The full listing should be reproduced exactly as it appears.
-.-.-
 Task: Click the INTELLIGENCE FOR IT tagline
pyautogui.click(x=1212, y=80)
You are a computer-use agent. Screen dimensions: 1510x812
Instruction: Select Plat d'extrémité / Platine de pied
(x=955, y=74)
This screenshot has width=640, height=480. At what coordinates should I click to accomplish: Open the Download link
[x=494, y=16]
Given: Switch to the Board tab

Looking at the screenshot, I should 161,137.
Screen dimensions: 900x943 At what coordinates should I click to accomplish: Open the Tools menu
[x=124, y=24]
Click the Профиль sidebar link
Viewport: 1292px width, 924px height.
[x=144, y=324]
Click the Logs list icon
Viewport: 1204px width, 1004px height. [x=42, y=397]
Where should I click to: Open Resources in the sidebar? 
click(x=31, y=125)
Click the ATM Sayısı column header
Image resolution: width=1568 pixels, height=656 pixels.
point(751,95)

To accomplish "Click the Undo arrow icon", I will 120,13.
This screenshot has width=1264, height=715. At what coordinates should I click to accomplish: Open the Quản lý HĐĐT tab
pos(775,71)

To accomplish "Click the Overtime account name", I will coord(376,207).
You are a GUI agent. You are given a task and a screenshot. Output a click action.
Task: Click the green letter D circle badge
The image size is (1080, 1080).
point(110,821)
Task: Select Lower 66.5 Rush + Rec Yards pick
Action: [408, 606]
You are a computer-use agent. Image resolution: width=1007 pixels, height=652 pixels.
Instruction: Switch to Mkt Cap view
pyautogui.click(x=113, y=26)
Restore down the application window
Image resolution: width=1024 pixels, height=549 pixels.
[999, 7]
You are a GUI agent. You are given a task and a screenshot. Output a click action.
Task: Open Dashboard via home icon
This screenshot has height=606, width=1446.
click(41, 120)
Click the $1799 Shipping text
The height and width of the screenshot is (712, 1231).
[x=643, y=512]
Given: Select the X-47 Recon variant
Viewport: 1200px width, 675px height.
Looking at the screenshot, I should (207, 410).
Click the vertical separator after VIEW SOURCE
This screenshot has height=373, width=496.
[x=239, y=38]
-.-.-
OUTPUT BELOW:
 Task: Click the INTELLIGENCE FOR IT tagline
pyautogui.click(x=1212, y=80)
You are a computer-use agent. Screen dimensions: 1510x812
Instruction: Select Plat d'extrémité / Platine de pied
(x=955, y=74)
This screenshot has width=640, height=480. At what coordinates should I click to accomplish: Open the Download link
[x=494, y=16]
Given: Switch to the Board tab

Looking at the screenshot, I should 161,137.
Screen dimensions: 900x943 At what coordinates should I click to accomplish: Open the Tools menu
[x=124, y=24]
Click the Профиль sidebar link
Viewport: 1292px width, 924px height.
[x=144, y=324]
Click the Logs list icon
Viewport: 1204px width, 1004px height. [x=42, y=397]
Where should I click to: Open Resources in the sidebar? 
click(x=31, y=125)
Click the ATM Sayısı column header
Image resolution: width=1568 pixels, height=656 pixels.
point(751,95)

To accomplish "Click the Undo arrow icon", I will 120,13.
This screenshot has width=1264, height=715. At what coordinates should I click to accomplish: Open the Quản lý HĐĐT tab
pos(775,71)

To accomplish "Click the Overtime account name", I will coord(376,207).
You are a GUI agent. You are given a task and a screenshot. Output a click action.
Task: Click the green letter D circle badge
The image size is (1080, 1080).
point(110,821)
Task: Select Lower 66.5 Rush + Rec Yards pick
Action: [408, 606]
You are a computer-use agent. Image resolution: width=1007 pixels, height=652 pixels.
Instruction: Switch to Mkt Cap view
pyautogui.click(x=113, y=26)
Restore down the application window
Image resolution: width=1024 pixels, height=549 pixels.
[999, 7]
You are a GUI agent. You are given a task and a screenshot. Output a click action.
Task: Open Dashboard via home icon
This screenshot has height=606, width=1446.
click(41, 120)
Click the $1799 Shipping text
The height and width of the screenshot is (712, 1231).
[x=643, y=512]
Given: Select the X-47 Recon variant
Viewport: 1200px width, 675px height.
Looking at the screenshot, I should (207, 410).
Click the vertical separator after VIEW SOURCE
This screenshot has height=373, width=496.
[x=239, y=38]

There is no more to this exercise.